Takarazuka and Utena

I recently read this book called Takarazuka by Jennifer Robertson. If you haven't read it, it's definitely worth a read, even if, like me, you end up tripping lightly over the theory for the historical and thematic commentary. The Takarazuka Musical Revue is a Japanese all-female musical revue troupe (well, it's actually five troupes now) that was founded in 1913 by a rail tycoon who wanted to provide a tourist attraction so that people would use his new train line, and it continues to this day. It's immensely popular in Japan, particularly, it seems, in women age 30-50 or thereabouts. (Note: I suspect that Takarazuka was the inspiration for the all-female casts of the various anime-based musicals, including the Utena musical.)

If you like shoujo anime of any sort -- but particularly gender-bending shows like Utena -- this book is chock-full of eyeopeners, in terms of where certain conventions may have had their origins.

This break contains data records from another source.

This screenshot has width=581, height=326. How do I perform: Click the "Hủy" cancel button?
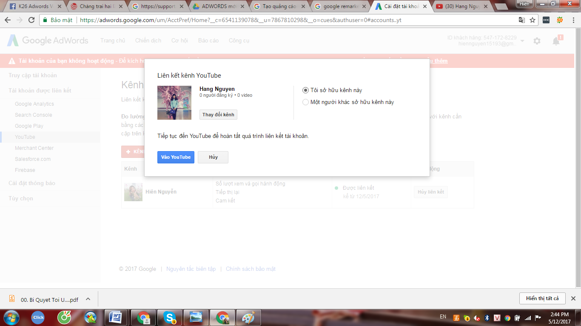click(213, 157)
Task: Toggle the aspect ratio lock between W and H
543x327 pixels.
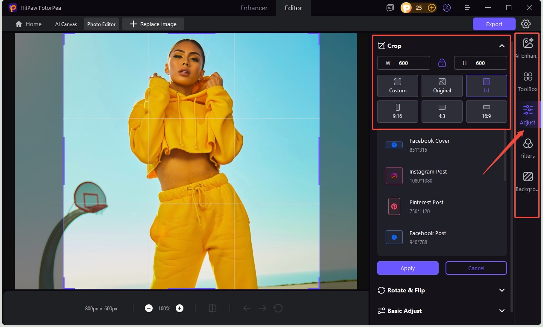Action: (x=442, y=63)
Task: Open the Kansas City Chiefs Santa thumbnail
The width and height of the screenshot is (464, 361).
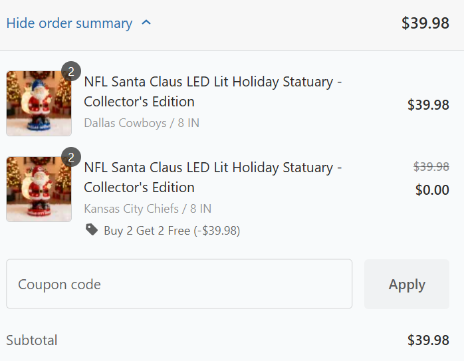Action: coord(39,189)
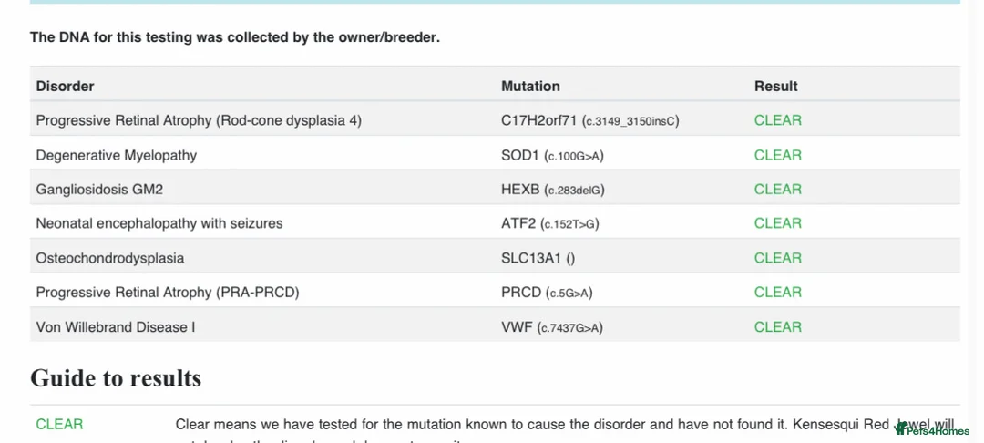Click the Result column header
Image resolution: width=984 pixels, height=443 pixels.
pos(775,87)
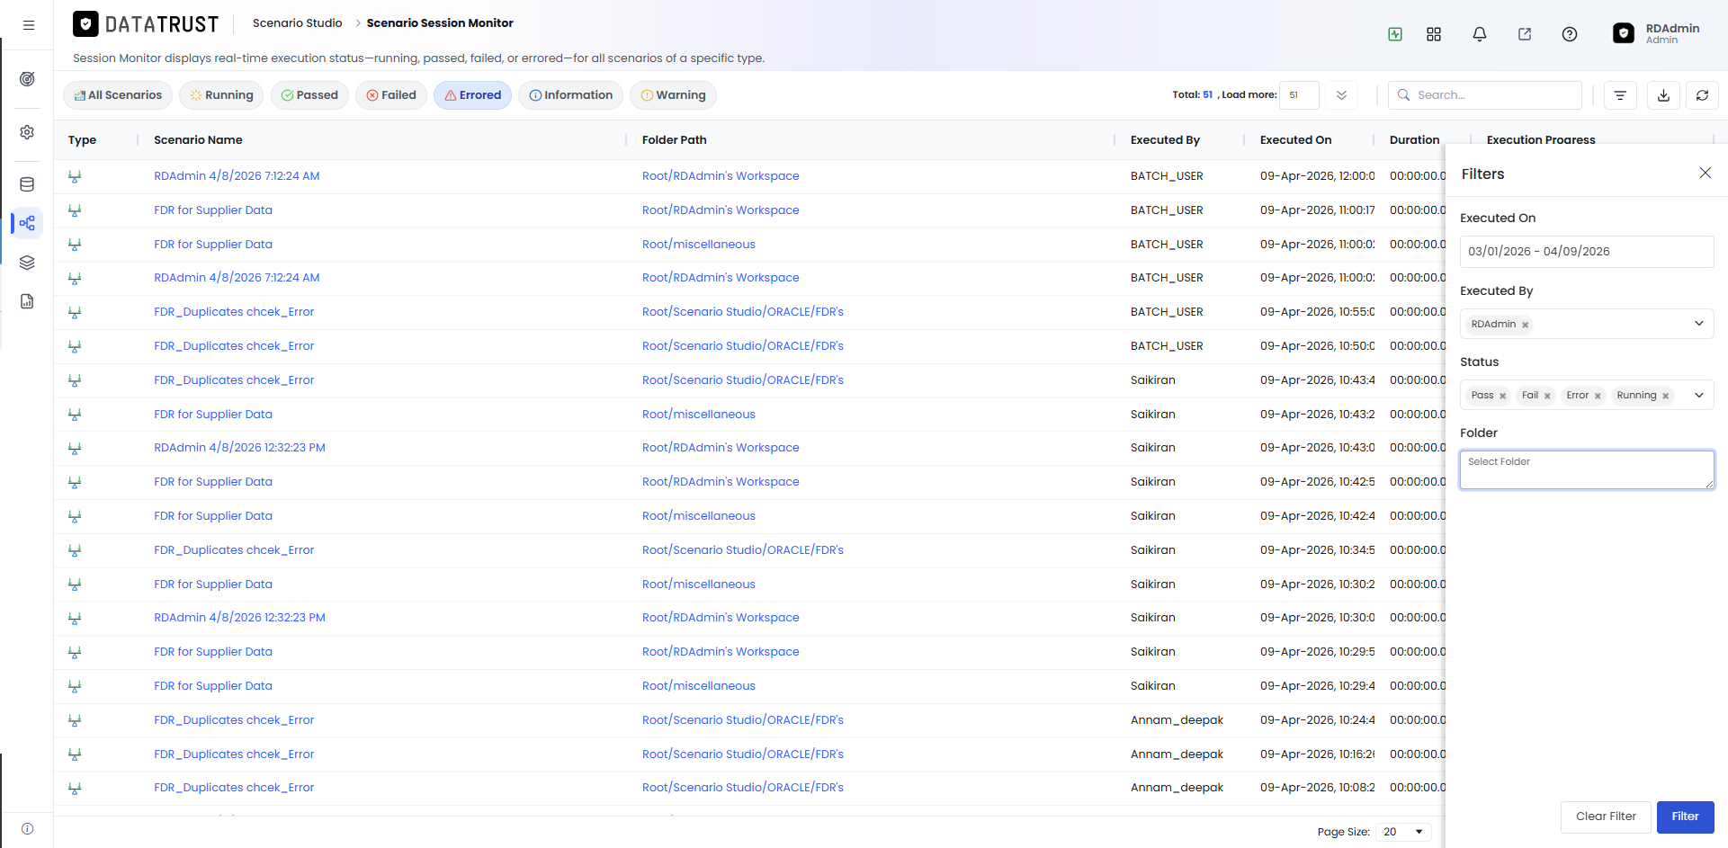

The thing that I found most interesting in regard to Utena was the identification of some of the mannerisms that are drilled into the otokoyaku (women who play male roles almost exclusively) and the musumeyaku (women who play very "feminine" women as foils to make the male-players look more "masculine"). For example, the otokoyaku learn to walk with their hands bunched into fists, stand with their feet planted far apart, and make sweeping gestures, while the musumeyaku learn to move their arms only from the elbows down, arms well in against their bodies, and keep their body language very "demure." Robertson named a few more of the elements of the different "katas" that Takarasiennes learn, and it hit me very clearly: Utena demonstrates the essence of the otokoyaku kata, while Anthy portrays the mannerisms typical of the musumeyaku kata.

Again and again, I run into different ways in which Utena and Anthy are depicted as more archetypes than people -- not just as "Prince and Princess". (For another example, see my essay, Is Utena a Tragic Hero?") It amazes me every time I see it. The amount of symbolic significance that Be-Papas managed to pack into the two characters is stunning. Even more stunning is the fact that under all those layers of symbols, they maintained real personalities for both of them. That's one of the most compelling things -- for me -- about the series: these real girls keep emerging from and submerging back into this mythic morass in which both of them are trapped until, at last, they both escape.